C'était incroyable. Il peinait encore à réaliser qu'ils avaient tourné la dernière page de leur propre roman après tant de travail. La soirée, magnifique, lui revint en mémoire. Bien sûr, il n'oubliait guère qu'il ne s'agissait que de la première partie d'un long processus, et que le plus dur restait à venir. Après l'écriture, ils devaient peaufiner ces longues lignes. Un travail de longue haleine les attendait donc. Mais ils ne pouvaient pas faire autrement ; ils se devaient d'être efficaces.

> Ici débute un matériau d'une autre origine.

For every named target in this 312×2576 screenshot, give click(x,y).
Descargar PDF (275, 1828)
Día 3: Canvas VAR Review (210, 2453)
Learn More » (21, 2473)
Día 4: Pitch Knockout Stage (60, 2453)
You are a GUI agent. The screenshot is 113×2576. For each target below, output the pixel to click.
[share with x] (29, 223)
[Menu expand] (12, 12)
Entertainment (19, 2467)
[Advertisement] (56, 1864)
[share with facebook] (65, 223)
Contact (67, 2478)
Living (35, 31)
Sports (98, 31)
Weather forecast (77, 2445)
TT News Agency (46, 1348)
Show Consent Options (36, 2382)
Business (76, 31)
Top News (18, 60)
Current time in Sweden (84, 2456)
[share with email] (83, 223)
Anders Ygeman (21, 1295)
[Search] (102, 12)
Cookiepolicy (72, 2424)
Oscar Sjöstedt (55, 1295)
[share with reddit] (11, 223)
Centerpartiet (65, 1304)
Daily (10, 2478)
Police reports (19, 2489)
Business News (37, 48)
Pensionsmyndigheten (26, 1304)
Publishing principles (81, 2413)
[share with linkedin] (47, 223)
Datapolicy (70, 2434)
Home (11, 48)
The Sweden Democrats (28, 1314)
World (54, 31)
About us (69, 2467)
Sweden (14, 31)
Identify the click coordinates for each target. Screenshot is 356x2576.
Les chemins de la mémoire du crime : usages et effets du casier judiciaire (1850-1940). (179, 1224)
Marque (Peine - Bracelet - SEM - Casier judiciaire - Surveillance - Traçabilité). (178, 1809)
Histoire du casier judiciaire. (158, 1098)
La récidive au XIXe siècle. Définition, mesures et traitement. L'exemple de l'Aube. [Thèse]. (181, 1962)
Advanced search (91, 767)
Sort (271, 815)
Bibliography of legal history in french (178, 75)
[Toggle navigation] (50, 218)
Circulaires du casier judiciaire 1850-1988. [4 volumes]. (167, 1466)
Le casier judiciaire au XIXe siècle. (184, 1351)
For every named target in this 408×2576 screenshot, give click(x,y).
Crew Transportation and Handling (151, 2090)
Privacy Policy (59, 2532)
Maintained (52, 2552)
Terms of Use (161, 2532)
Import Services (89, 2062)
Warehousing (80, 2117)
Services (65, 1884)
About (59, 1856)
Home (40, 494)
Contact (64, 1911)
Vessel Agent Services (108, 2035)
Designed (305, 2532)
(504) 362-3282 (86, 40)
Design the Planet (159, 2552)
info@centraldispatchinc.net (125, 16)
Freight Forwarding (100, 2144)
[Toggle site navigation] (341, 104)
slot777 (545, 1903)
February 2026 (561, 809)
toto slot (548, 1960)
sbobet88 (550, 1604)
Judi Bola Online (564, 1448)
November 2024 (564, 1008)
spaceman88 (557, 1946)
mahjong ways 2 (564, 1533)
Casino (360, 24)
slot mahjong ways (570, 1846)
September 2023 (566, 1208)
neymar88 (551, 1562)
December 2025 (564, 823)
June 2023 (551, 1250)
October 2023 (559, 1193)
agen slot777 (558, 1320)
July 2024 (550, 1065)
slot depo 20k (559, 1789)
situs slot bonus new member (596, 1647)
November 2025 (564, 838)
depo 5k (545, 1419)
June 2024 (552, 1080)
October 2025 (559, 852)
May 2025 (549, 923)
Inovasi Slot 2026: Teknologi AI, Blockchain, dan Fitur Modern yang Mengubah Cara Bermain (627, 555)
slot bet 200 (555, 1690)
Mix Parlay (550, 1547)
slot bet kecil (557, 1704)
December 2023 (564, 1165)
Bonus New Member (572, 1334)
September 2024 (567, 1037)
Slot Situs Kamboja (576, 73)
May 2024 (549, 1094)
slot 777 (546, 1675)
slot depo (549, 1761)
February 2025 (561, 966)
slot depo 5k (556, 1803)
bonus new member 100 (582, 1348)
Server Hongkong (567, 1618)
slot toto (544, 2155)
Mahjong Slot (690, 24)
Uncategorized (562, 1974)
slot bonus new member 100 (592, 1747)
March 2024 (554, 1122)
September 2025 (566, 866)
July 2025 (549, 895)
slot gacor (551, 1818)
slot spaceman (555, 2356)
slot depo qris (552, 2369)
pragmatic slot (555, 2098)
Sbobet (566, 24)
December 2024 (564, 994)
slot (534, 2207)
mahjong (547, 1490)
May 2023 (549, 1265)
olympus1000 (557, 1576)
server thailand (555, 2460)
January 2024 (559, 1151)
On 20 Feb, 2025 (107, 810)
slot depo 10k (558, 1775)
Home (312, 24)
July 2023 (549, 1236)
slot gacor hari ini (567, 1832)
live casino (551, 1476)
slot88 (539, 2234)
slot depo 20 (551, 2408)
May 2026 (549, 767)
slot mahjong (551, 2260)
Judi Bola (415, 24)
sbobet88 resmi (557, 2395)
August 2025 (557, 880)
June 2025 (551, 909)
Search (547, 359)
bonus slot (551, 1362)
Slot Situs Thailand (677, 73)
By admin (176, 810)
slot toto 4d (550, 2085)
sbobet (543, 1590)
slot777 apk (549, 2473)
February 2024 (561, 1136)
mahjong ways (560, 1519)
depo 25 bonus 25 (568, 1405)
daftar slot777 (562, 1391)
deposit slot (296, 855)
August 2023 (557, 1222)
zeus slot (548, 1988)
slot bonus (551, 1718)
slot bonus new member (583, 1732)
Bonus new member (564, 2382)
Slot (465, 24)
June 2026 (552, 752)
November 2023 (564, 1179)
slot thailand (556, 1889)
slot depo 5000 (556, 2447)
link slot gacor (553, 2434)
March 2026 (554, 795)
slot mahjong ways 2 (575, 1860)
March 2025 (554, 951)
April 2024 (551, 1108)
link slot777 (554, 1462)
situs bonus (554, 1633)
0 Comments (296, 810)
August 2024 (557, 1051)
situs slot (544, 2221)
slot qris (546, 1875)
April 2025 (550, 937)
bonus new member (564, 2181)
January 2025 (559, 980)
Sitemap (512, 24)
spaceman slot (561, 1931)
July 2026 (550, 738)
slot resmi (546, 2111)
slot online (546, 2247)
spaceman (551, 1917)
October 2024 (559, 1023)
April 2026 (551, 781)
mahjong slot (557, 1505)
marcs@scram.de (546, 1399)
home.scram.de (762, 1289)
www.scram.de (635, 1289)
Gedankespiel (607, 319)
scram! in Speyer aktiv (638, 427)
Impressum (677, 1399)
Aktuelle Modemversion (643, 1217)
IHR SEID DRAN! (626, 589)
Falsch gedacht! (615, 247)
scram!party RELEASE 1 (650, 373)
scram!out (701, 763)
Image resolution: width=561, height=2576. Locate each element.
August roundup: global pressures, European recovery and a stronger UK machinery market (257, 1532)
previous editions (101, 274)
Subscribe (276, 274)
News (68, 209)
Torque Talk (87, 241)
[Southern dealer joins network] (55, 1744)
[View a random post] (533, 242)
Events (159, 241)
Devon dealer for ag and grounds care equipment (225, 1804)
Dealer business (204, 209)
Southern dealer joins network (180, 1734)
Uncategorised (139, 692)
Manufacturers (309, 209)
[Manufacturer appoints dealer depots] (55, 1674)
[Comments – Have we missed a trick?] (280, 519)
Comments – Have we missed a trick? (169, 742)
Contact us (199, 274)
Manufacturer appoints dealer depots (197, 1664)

La sombre pensée que le temps leur était compté se glissa dans sa tête. Cette terrifiante vérité l'arrêta un instant dans sa lecture. Il posa le livre, ouvert, sur ses jambes tendues et regarda le plafond. En d'autres circonstances, il se serait sûrement amusé de remarquer que son cerveau même semblait figé. Ce soir, la tristesse domina son coeur.

Il secoua la tête pour se reprendre. L'exploit qu'ils venaient d'accomplir suffisait à laisser l'espoir lui coller à la peau. Ecrire un roman. Cette simple formulation évoquait en lui tellement d'images ; des heures de travail, mais aussi un projet, la certitude d'accomplir quelque chose, de partager des moments, l'assurance de se connecter à l'entièreté du monde le temps de quelques mots. Ecrire, c'était ça et bien plus encore...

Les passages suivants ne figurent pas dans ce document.